Two down, one to go!


Centers for Disease Control and Prevention. (2015). State and territorial Ebola screening, monitoring, and movement policy statements – United States, August 31, 2015. Morbidity and Mortality Weekly Report, 64(40), 1145-1146.

Davtyan, M., Brown, B., & Folayan, M. O. (2014). Addressing Ebola-related stigma: lessons learned from HIV/AIDS. Global Health Action, 7.

Gonsalves, G. & Staley, P. (2014). Panic, paranoia, and public health – the AIDS epidemic's lessons for Ebola. New England Journal of Medicine, 371(25), 2348-2349.

Infectious Diseases Society of America. (2014). IDSA statement on involuntary quarantine of healthcare workers returning from Ebola-affected countries.

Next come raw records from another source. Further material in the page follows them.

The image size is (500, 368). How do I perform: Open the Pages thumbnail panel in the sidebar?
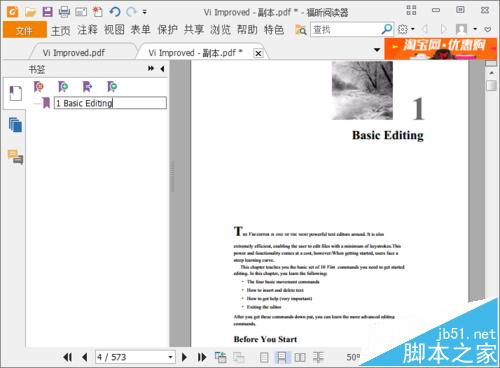pos(15,126)
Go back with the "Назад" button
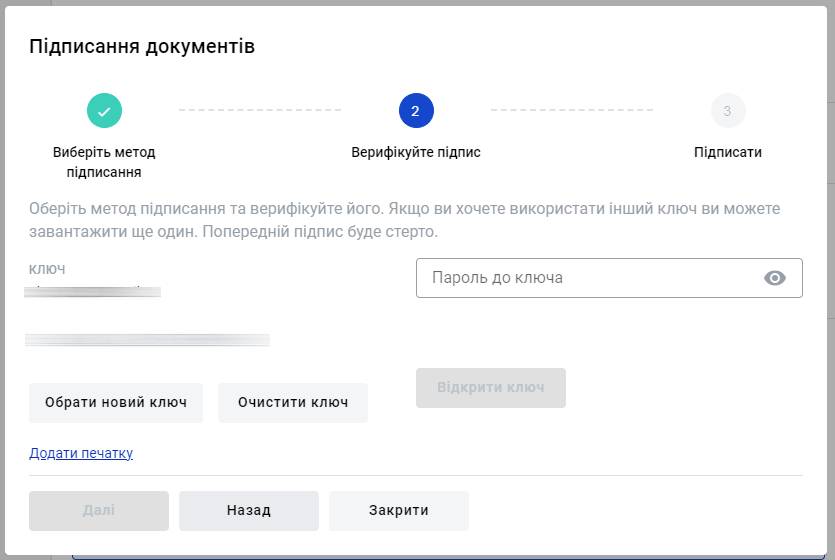This screenshot has width=835, height=560. point(249,510)
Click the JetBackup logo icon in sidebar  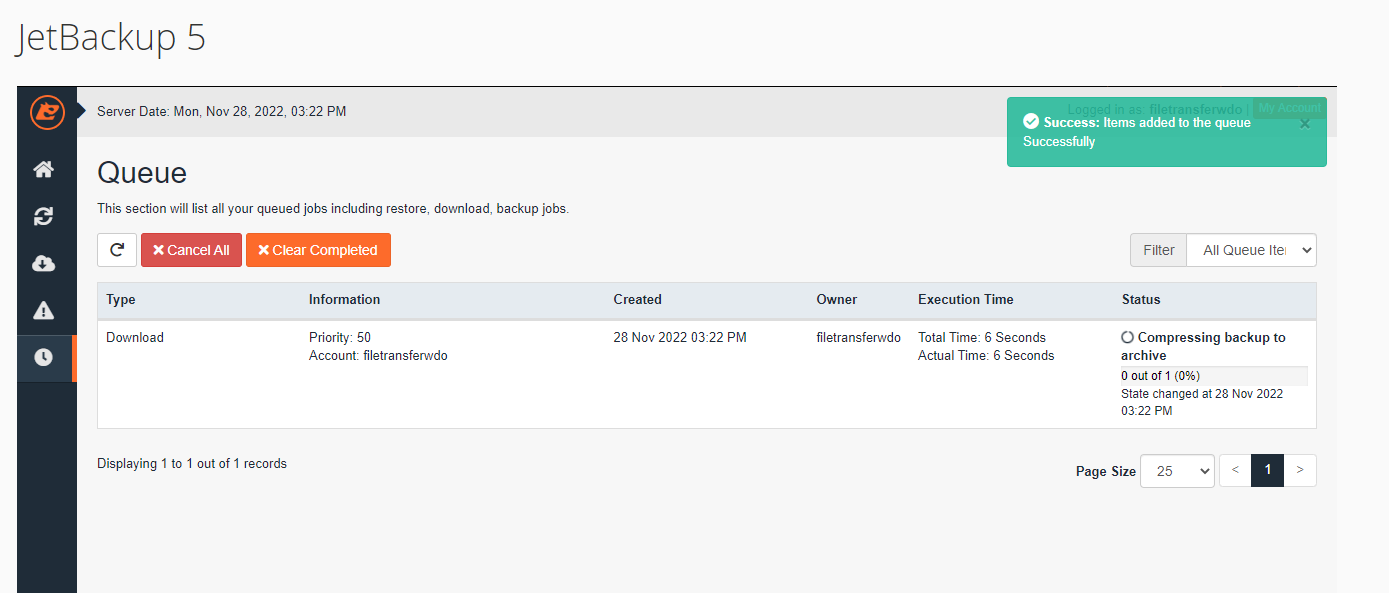click(46, 112)
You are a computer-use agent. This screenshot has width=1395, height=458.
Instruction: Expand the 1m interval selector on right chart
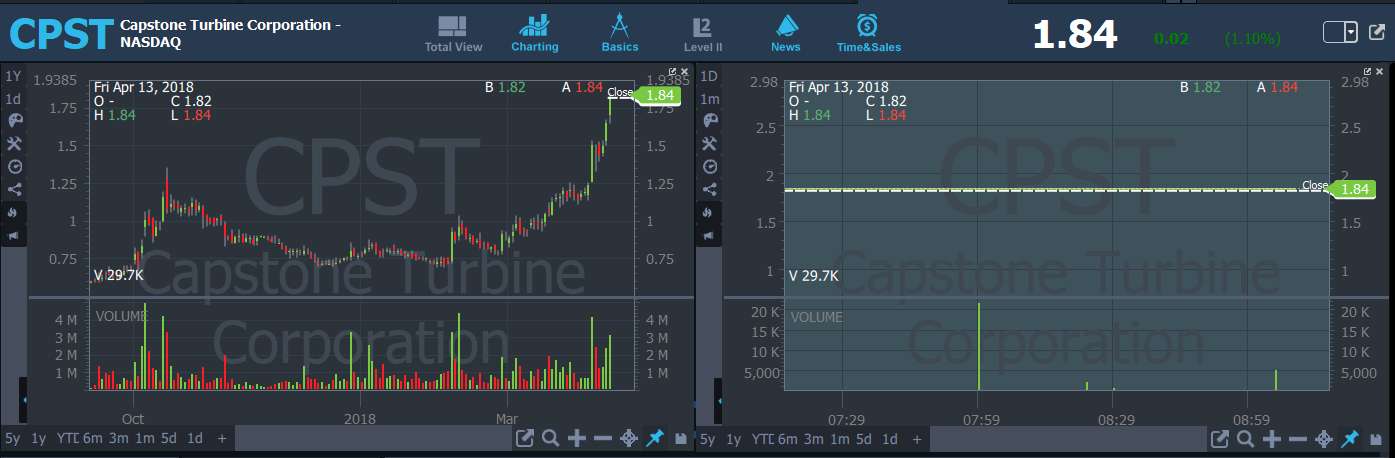(x=710, y=99)
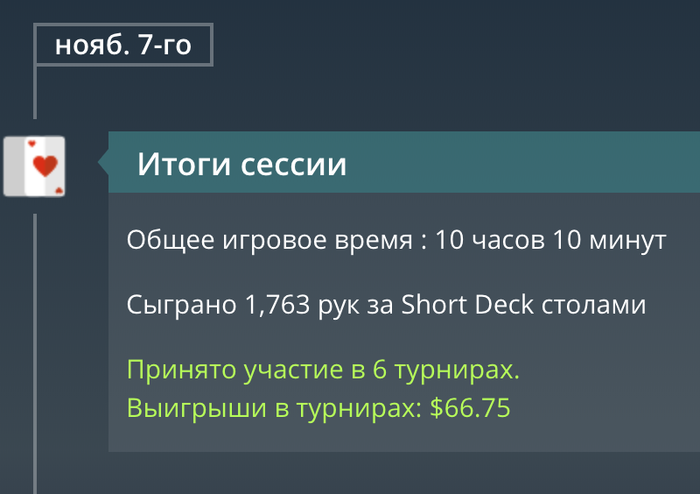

Presidential Commission for the Study of Bioethical Issues. (2015). Ethics and Ebola: public health planning and response.

Spencer, C. (2015). Having and fighting Ebola – public health lessons from a clinician turned patient. New England Journal of Medicine, 372(12), 1089-1091.

Vickers, R. J. (October 31, 2014). Ebola aid workers can't be trusted. Seattle Times.

Sunday, August 23, 2015


I've taken a break from writing this blog. I have a couple of posts in the works, but I've put them on the back-burner while I enjoy the warm summer months.

I cut back my hours at work so I have a couple of days every month to take Andrew out and have daddy-and-son time together. Cutting back made a noticeable dent in my paycheck, but it's worth every penny! He and I have been taking a lot of bike rides together. The Scott Pierson Trail isn't as scenic as some of the other rides we take together, but it's not far from our house and we've been riding that trail a couple of times every week. We've gone out to Orting several times on our days out together to ride the Foothills Trail and, on the weekends, we ride the Five Mile Drive at Point Defiance Park (we go around the loop twice for a 10-mile ride).
Five Mile Drive: Andrew gets a nap, Holly gets a couple of toddler-free hours, and I get a work out; everyone wins!

Titlow Park

Titlow Park
Andrew loves going for rides with me, but he has the most fun running through wooded areas.

Snake Lake
Point Defiance Park
China Lake Park
This has been a good year for my pepper garden. This year I have all five of the domesticated species of chilies in my garden: Capsicum baccatum (aji yellow), C. chinense (habanero), C. frutescence (Tabasco), C. pubescens (rocoto), and several varieties of C. annuum (almapaprika, bell, and cayenne). I also have a couple of plants from seeds I brought back from Sierra Leone. I call them "Ebola peppers." I've been perusing a couple of Oaxacan cookbooks (The Food and Life of Oaxaca, Mexico and Oaxaca al Gusto) instead of reading references for this blog and planning what I'm going to grow next year.

Ebola peppers

Okra blossom
There have been a few disappointments this year. My tomatoes got hit with a bad fungus and, although the plants look great, I haven't seen a single pumpkin yet – I think the squirrels are eating them.

It's a lot of work, but Holly and I have created a pleasant space for our family to enjoy. So, please pardon me as I enjoy relaxing on this warm summer afternoon instead of writing about infectious diseases and vaccines.